Weaviate: open source, full-featured.
Qdrant: open source, performant.
Milvus: open source, designed for very large scale.
pgvector: a Postgres extension. Use this if you already have Postgres and your scale is moderate.
Step 4: Retrieval
At query time:
1. Embed the user's question with the same embedding model used for indexing.
2. Ask the vector database: "find the K most similar chunks to this query embedding."
3. The database returns the top K chunks (typically K = 3 to 10).
This is similarity search via cosine distance, dot product, or Euclidean distance. Cosine is most common.
Step 5: Augmenting the Prompt
Take the retrieved chunks and stuff them into the LLM prompt:
You are a helpful assistant. Answer the user's question using
the context below. If the context doesn't contain the answer,
say so honestly.
Context:
[chunk 1: our refund policy is 30 days, no questions asked...]

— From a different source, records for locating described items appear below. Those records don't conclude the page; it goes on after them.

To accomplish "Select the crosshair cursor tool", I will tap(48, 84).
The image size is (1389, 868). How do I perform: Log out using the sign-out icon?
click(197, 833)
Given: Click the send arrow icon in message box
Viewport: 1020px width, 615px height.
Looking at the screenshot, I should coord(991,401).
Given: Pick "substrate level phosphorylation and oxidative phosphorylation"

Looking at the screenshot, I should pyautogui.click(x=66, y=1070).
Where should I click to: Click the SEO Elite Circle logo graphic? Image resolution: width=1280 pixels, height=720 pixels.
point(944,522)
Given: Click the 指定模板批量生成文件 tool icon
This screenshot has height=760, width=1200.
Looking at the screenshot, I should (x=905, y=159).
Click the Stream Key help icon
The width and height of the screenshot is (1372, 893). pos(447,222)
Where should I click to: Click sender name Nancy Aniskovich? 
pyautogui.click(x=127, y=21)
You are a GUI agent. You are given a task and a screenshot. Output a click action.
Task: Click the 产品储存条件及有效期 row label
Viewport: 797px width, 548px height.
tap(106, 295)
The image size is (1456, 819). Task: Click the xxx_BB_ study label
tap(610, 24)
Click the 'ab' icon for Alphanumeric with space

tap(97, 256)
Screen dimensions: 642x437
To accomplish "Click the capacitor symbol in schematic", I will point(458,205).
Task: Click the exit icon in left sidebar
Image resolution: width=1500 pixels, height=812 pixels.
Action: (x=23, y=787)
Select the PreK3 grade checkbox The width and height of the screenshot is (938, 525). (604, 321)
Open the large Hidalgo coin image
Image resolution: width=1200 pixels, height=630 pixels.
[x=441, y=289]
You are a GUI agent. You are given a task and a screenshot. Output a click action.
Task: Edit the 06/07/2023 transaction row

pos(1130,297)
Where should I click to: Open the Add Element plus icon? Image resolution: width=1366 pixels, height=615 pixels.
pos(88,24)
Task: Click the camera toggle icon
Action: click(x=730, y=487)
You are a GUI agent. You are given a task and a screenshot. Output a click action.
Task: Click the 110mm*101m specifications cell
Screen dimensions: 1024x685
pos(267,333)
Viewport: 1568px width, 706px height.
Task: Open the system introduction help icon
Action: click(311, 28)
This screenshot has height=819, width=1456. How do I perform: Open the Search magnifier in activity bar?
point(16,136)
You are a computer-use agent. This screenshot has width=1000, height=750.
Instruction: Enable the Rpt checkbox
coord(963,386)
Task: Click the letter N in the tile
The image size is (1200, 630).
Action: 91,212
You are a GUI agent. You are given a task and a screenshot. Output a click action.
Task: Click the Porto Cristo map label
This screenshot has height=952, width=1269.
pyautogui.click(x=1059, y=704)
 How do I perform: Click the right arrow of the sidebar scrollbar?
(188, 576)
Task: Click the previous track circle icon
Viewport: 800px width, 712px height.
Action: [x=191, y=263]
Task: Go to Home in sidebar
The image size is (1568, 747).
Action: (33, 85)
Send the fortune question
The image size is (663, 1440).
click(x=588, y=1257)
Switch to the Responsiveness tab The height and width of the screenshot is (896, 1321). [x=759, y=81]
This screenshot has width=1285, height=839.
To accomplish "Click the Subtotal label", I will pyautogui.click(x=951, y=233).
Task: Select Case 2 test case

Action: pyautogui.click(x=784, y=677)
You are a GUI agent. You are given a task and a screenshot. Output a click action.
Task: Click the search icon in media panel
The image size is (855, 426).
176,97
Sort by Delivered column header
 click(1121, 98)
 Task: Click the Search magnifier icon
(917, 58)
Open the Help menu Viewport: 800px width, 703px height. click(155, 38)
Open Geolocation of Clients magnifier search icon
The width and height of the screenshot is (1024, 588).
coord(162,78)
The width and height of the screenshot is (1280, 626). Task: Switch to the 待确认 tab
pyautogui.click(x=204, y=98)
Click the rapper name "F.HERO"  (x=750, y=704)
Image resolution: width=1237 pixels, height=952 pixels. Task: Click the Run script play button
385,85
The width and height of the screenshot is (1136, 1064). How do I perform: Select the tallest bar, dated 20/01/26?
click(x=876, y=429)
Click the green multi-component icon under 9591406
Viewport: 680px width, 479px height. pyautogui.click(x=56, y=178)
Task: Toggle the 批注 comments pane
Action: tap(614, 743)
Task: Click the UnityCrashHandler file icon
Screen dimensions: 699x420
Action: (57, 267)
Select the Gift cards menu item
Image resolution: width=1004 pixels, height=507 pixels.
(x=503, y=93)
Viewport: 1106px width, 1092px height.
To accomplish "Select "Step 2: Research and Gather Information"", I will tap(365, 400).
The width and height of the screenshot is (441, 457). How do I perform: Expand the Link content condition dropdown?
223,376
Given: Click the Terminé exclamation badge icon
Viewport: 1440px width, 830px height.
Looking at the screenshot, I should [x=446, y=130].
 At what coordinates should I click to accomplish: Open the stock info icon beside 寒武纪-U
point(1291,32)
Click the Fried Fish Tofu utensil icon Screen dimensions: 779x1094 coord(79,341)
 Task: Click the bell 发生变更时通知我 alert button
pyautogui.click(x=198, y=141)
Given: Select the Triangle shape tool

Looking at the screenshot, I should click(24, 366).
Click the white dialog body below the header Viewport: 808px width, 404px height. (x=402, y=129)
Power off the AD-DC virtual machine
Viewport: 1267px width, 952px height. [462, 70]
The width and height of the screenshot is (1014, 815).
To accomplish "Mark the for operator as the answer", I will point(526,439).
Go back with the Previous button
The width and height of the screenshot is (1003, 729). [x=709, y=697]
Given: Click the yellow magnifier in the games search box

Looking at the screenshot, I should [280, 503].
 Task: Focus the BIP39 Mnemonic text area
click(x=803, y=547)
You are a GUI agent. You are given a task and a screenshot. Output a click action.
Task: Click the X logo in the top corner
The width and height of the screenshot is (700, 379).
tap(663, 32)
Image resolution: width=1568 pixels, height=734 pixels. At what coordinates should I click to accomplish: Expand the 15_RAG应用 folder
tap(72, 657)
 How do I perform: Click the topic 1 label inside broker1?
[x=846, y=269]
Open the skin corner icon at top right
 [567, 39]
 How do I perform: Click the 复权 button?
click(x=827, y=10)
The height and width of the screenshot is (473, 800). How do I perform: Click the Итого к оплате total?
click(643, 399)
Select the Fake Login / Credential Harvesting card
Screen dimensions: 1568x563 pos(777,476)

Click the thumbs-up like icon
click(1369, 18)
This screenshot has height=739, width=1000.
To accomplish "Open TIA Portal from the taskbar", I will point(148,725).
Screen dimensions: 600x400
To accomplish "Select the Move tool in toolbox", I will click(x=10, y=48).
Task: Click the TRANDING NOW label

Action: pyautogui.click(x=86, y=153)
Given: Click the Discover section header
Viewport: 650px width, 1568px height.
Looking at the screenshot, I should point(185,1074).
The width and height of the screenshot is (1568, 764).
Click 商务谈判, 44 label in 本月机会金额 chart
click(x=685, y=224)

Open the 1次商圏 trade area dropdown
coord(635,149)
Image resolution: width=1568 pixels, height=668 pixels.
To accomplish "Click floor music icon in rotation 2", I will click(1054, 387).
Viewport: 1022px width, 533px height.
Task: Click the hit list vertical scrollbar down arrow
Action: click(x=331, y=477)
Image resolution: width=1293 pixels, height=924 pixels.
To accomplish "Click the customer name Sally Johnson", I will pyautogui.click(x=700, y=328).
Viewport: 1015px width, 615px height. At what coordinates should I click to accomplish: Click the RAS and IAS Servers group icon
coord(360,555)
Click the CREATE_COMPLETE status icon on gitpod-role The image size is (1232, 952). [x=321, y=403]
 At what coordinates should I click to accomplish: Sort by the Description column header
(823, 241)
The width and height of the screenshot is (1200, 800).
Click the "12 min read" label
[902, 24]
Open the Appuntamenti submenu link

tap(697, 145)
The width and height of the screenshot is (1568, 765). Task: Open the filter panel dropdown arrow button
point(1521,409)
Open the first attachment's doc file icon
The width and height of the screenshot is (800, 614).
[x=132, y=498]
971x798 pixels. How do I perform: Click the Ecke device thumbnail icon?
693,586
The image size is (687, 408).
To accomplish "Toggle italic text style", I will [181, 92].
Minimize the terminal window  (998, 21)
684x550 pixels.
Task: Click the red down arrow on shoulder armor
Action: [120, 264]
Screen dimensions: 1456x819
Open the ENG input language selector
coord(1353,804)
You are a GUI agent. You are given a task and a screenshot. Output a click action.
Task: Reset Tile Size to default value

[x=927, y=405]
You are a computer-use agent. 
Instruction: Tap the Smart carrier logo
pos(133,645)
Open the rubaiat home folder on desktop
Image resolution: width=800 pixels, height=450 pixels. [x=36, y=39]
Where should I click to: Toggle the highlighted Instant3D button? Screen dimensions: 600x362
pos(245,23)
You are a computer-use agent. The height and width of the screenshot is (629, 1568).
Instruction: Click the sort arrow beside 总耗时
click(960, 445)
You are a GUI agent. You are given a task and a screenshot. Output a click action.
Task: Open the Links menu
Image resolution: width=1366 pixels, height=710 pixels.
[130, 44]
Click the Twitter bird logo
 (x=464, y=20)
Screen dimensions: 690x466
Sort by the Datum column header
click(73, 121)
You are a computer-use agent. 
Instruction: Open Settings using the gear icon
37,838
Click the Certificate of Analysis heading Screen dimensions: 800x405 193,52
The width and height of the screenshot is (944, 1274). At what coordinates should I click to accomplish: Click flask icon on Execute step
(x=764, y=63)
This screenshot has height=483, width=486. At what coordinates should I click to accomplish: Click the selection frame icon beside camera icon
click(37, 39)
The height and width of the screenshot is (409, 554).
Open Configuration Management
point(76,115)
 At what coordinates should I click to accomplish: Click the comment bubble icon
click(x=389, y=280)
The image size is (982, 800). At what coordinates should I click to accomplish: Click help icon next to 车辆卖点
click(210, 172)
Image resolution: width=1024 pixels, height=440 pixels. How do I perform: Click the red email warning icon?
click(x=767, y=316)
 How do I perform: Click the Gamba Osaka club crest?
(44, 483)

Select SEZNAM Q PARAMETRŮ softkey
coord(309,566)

[chunk 2: returns must include original packaging...]
[chunk 3: digital products cannot be refunded after download...]
Question: How long do I have to return a physical product?
Answer:
The LLM now has fresh, specific data to ground its answer. Instead of inventing a refund policy, it can cite the real one.
Production Gotchas
Embedding drift: if you switch embedding models, you must re-embed everything. Embeddings from different models are not interchangeable.
Stale data: when source documents change, you need to re-embed and update the vector database. Build a sync pipeline early.
Bad retrieval = bad answers: if retrieval pulls wrong chunks, the LLM answers wrong with high confidence. Test retrieval quality independently of generation quality.
Hybrid search: pure vector search misses keyword matches (someone searching for an exact part number). Combine with traditional BM25 keyword search and merge results. This is called hybrid retrieval and almost always improves quality.
Reranking: the top 10 from vector search aren't always the best. Run a smaller reranker model on those 10 to pick the best 3 to include in the prompt.
Context window limits: retrieved chunks compete for space in the prompt. If you retrieve 10 long chunks, you might exceed the model's context. Trade off K vs chunk size.
RAG vs Fine-tuning
| RAG | Fine-tuning | |
|---|---|---|
| Updates data | Easy: re-embed changed docs | Hard: full retraining |
| Cost | Mostly inference costs | Heavy upfront training cost |
| Citations | Returns source chunks | No source attribution |
| Best for | Knowledge that changes | Style, format, domain language |
| Hallucination risk | Lower (grounded in retrieved text) | Higher (model still confabulates) |
For most "answer questions about my data" use cases, RAG wins. Fine-tuning makes sense when you need the model to adopt a specific style or fluency in a domain language, not just access to facts.
The One Thing to Remember
RAG is not magic. It's a pipeline: split your data into chunks, embed them, store the vectors, search at query time, and feed the relevant pieces into the LLM's prompt. Each step has knobs that affect quality. Get all the knobs roughly right and you can build production-grade AI on private data without ever touching model training.